The present disclosure also provides, in at least one other embodiment, a new method for retrieving one or more portions of an anchoring subassembly using a washover assembly. In at least one embodiment, the washover assembly may be used to washover and retrieve an orienting receptacle section of the anchoring sub assembly. In yet another embodiment, the washover assembly may be used to washover and retrieve a sealing section of the anchoring subassembly. In even yet another embodiment, the washover assembly may be used to washover and retrieve a latching element section of the anchoring subassembly. In at least one embodiment, after completing and cementing a multilateral junction (e.g., Level 4 multilateral junction), the resulting transition joint, and one or more portions of the whipstock assembly (e.g., including the whipstock element section, orienting receptacle section, sealing section and/or anchoring section), are milled over and are swallowed by the washover assembly. As the washover assembly mills the sealing section of the anchoring subassembly, any difficulties with the removal of the sealing section, including resulting swabbing effects, are eliminated. Similarly, in one or more embodiments wherein the latching element section may be stuck, the washover assembly may mill the latching element section, eliminating any difficulties with the removal of the latching element section. After the entire whipstock assembly including the whipstock element section and anchoring subassembly are retrieved (e.g., in one trip), the main wellbore may be left with full ID access.

FIG. 1 is a schematic view of a well system 100 designed, manufactured and operated according to one or more embodiments disclosed herein. The well system 100 includes a platform 120 positioned over a subterranean formation 110 located below the earth's surface 115. The platform 120, in at least one embodiment, has a hoisting apparatus 125 and a derrick 130 for raising and lowering one or more downhole tools including pipe strings, such as a drill string 140. Although a land-based oil and gas platform 120 is illustrated in FIG. 1, the scope of this disclosure is not thereby limited, and thus could potentially apply to offshore applications. The teachings of this disclosure may also be applied to other land-based well systems different from that illustrated.

As shown, a main wellbore 150 has been drilled through the various earth strata, including the subterranean formation 110. The term “main” wellbore is used herein to designate a wellbore from which another wellbore is drilled. It is to be noted, however, that a main wellbore 150 does not necessarily extend directly to the earth's surface, but could instead be a branch of yet another wellbore. A casing string 160 may be at least partially cemented within the main wellbore 150. The term “casing” is used herein to designate a tubular string used to line a wellbore.
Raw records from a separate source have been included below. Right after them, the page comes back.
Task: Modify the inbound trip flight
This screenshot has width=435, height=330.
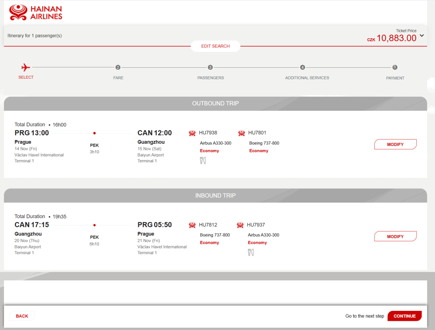Action: pos(395,237)

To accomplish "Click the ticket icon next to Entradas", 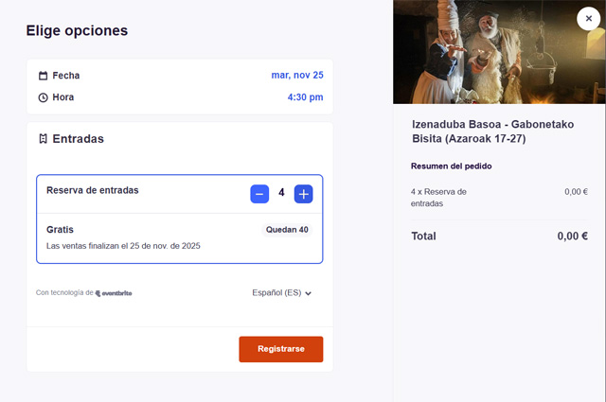I will 43,139.
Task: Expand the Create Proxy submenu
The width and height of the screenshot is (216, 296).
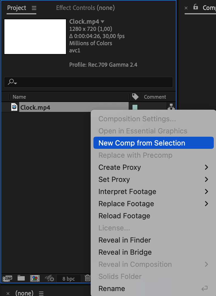Action: tap(206, 167)
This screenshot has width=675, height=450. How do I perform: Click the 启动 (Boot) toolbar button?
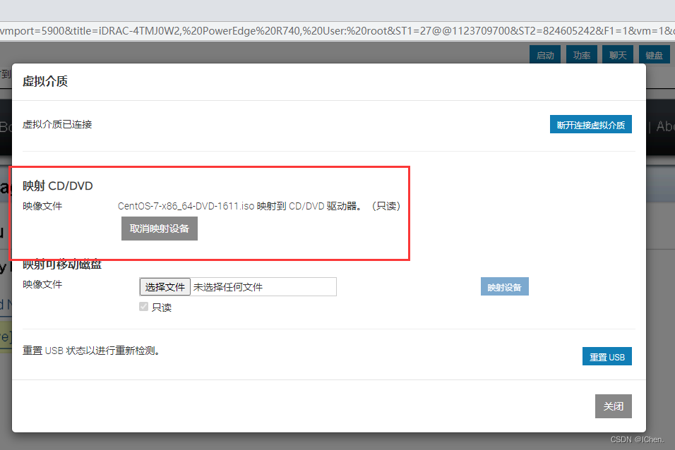544,54
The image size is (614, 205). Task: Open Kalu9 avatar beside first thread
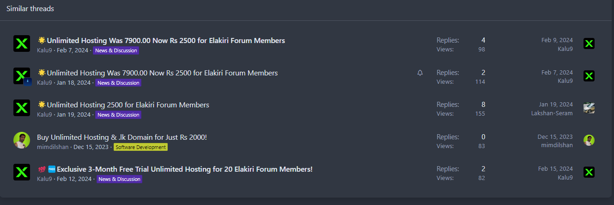[22, 43]
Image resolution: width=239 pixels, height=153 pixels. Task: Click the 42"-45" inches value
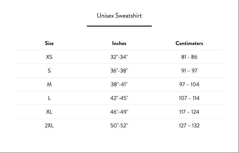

Casing may actually be of the type known to those skilled in the art as a “liner” and may be made of any material, such as steel or composite material and may be segmented or continuous, such as coiled tubing. The term “lateral” wellbore is used herein to designate a wellbore that is drilled outwardly from its intersection with another wellbore, such as a main wellbore. Moreover, a lateral wellbore may have another lateral wellbore drilled outwardly therefrom.
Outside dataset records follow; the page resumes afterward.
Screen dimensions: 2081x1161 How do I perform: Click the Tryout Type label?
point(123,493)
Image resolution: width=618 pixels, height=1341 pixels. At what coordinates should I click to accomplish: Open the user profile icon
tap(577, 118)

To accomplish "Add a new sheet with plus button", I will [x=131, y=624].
In the embodiment of FIG. 1, a whipstock assembly 170 according to one or more embodiments of the present disclosure is positioned at a location in the main wellbore 150. Specifically, the whipstock assembly 170 could be placed at a location in the main wellbore 150 where it is desirable for a lateral wellbore 190 to exit. Accordingly, the whipstock assembly 170 may be used to support a milling tool used to penetrate a window in the main wellbore 150, and once the window has been milled and a lateral wellbore 190 formed, in some embodiments, the whipstock assembly 170 may be retrieved and returned uphole by a retrieval tool.
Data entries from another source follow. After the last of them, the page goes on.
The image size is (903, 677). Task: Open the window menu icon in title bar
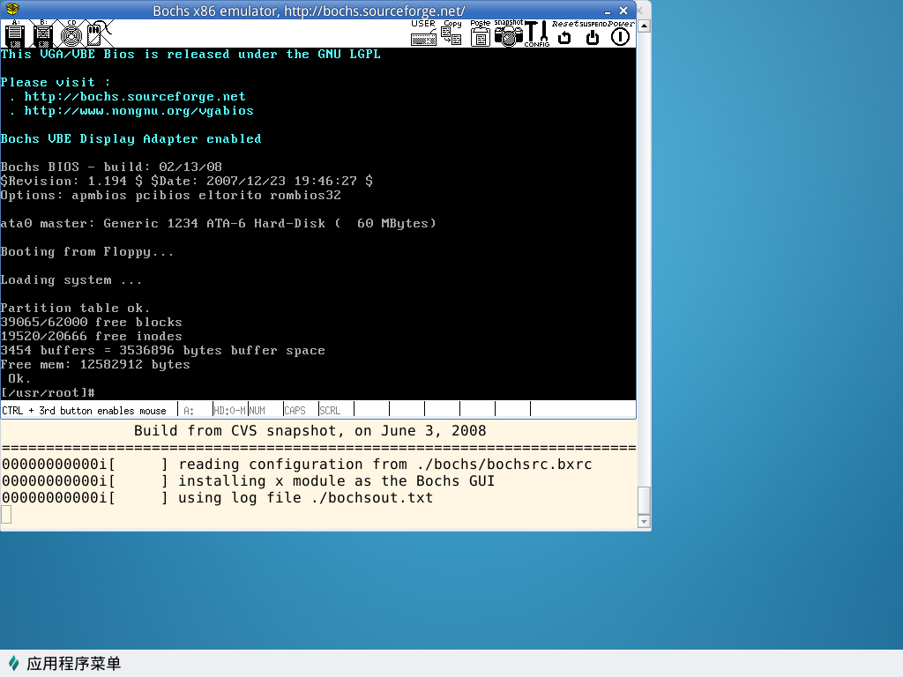pos(11,11)
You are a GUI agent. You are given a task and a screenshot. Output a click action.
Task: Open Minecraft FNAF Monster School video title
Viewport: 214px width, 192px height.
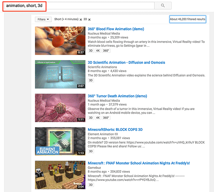(138, 163)
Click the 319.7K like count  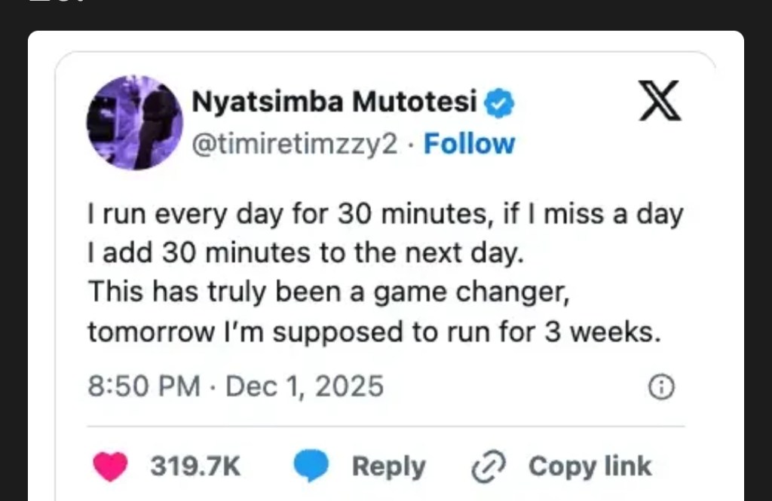pos(195,467)
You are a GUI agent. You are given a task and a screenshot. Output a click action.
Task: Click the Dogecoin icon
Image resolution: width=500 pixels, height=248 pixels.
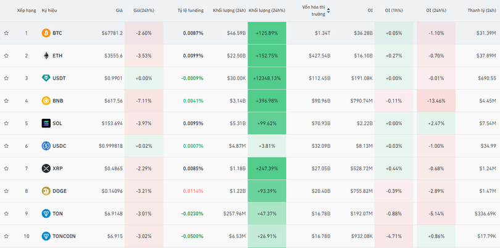[x=46, y=191]
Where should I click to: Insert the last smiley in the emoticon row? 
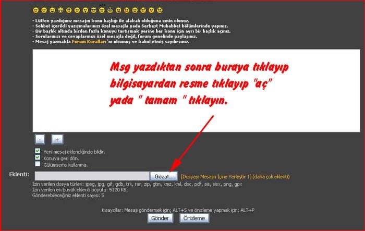(160, 10)
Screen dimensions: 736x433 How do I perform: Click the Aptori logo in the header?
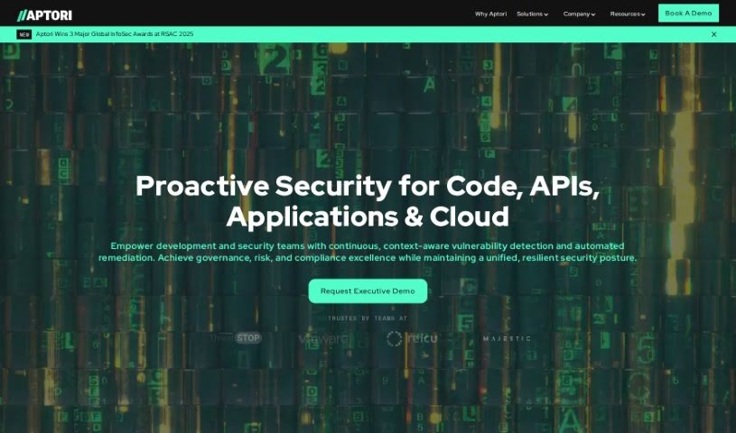(45, 14)
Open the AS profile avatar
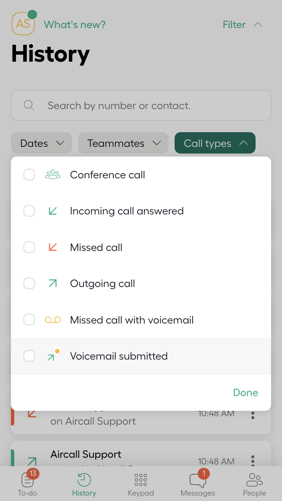The image size is (282, 501). pyautogui.click(x=24, y=24)
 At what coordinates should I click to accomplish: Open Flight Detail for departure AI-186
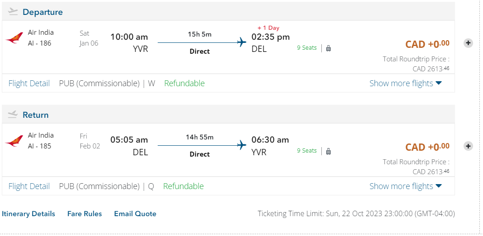click(29, 83)
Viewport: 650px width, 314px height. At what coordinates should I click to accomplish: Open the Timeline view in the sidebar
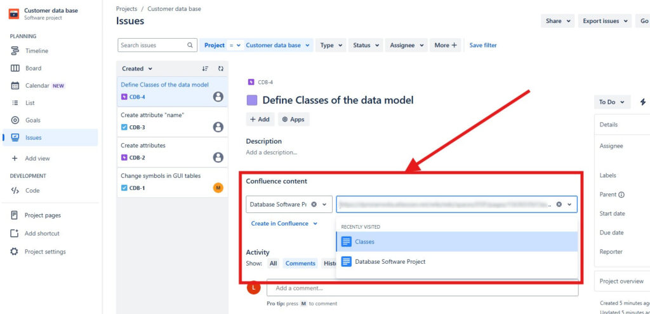[x=36, y=51]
The whipstock assembly 170, in at least one embodiment, includes a whipstock element section 175, as well as an anchoring subassembly 180 coupled to a downhole end thereof. The anchoring subassembly 180, in one or more embodiments, includes an orienting receptacle section 182, a sealing section 184, and a latching element section 186. In at least one embodiment, the latching element section 186 axially, and optionally rotationally, fixes the whipstock assembly 170 within the casing string 160. The sealing section 184, in at least one embodiment, seals (e.g., provides a pressure tight seal) an annulus between the whipstock assembly 170 and the casing string 160. The orienting receptacle section 182, in one or more embodiments, along with a collet and one or more orienting keys, may be used to land and positioned a guided milling assembly and/or the whipstock element section 175 within the casing string 160.

The elements of the whipstock assembly 170 may be positioned within the main wellbore 150 in one or more separate steps. For example, in at least one embodiment, the anchoring sub assembly 180, including the orienting receptacle section 182, sealing section 184 and the latching element section 186 are run in hole first, and then set within the casing string 160. Thereafter, the sealing section 184 may be pressure tested. Thereafter, the whipstock element section 175 may be run in hole and coupled to the anchoring subassembly 180, for example using the orienting receptacle section 182. What may result is the whipstock assembly 170 illustrated in FIG. 1.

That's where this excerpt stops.